The position of the red crag in Essex to the subjacent London clay and chalk has been already pointed out (fig. 142.). Whenever the two divisions are met with in the same district, the red crag lies uppermost; and, in some cases, as in the section represented in fig. 143., it is observed that the older or coralline mass b had suffered denudation before the newer formation a was thrown down upon it. At D there is not only a distinct cliff, 8 or 10 feet high, of coralline crag, running in a direction N.E. and S.W., against which the red crag abuts with its horizontal layers; but this cliff occasionally overhangs. The rock composing it is drilled everywhere by Pholades, the holes which they perforated having been afterwards filled with sand and covered over when the newer beds were thrown down.
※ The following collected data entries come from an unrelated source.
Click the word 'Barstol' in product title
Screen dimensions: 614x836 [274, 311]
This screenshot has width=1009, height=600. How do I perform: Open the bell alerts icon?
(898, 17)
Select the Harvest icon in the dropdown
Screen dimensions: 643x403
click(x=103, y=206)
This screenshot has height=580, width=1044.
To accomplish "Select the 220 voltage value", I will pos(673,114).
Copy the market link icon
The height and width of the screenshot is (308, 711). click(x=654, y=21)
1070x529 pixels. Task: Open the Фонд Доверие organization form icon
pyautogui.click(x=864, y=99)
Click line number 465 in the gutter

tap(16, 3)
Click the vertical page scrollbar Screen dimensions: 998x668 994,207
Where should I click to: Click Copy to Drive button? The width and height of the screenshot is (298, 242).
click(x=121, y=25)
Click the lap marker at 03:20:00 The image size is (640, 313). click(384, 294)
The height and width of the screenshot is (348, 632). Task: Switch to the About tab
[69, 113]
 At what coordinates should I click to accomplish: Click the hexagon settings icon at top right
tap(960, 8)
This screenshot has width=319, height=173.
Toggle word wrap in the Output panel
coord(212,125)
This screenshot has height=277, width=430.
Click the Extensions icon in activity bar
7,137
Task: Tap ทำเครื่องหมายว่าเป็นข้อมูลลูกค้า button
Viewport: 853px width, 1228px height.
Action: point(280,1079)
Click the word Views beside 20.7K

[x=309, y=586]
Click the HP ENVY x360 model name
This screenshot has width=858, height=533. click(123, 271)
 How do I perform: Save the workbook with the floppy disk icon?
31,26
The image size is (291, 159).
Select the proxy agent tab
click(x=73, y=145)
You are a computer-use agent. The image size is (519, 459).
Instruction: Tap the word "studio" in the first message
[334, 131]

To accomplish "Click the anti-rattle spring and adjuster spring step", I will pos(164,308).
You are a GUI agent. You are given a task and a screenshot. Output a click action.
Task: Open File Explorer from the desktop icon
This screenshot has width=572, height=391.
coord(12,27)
As the older formation is shown by its fossils to have accumulated in a deeper sea (15, and sometimes 25, fathoms deep or more), there must no doubt have been an upheaval of the sea-bottom before the cliff here alluded to was shaped out. We may also conclude that so great an amount of denudation could scarcely take place, in such incoherent materials, without many of the fossils of the inferior beds becoming mixed up with the overlying crag, so that considerable difficulty must be occasionally experienced by the palæontologist in deciding which species belong severally to each group. The red crag being formed in a shallower sea, often resembles in structure a shifting sand bank, its layers being inclined diagonally, and the planes of stratification being sometimes directed in the same quarry to the four cardinal points of the compass, as at Butley. That in this and many other localities, such a structure is not deceptive or due to any subsequent concretionary re-arrangement of particles, or to mere lines of colour, is proved by each bed being made up of flat pieces of shell which lie parallel to the planes of the smaller strata.

Some fossils, which are very abundant in the red crag, have never been found in the white or coralline division; as, for example, the Fusus contrarius (fig. 144.), and several species of Buccinum (or Nassa) and Murex (see figs. 145, 146.), which two genera seem wanting in the lower crag.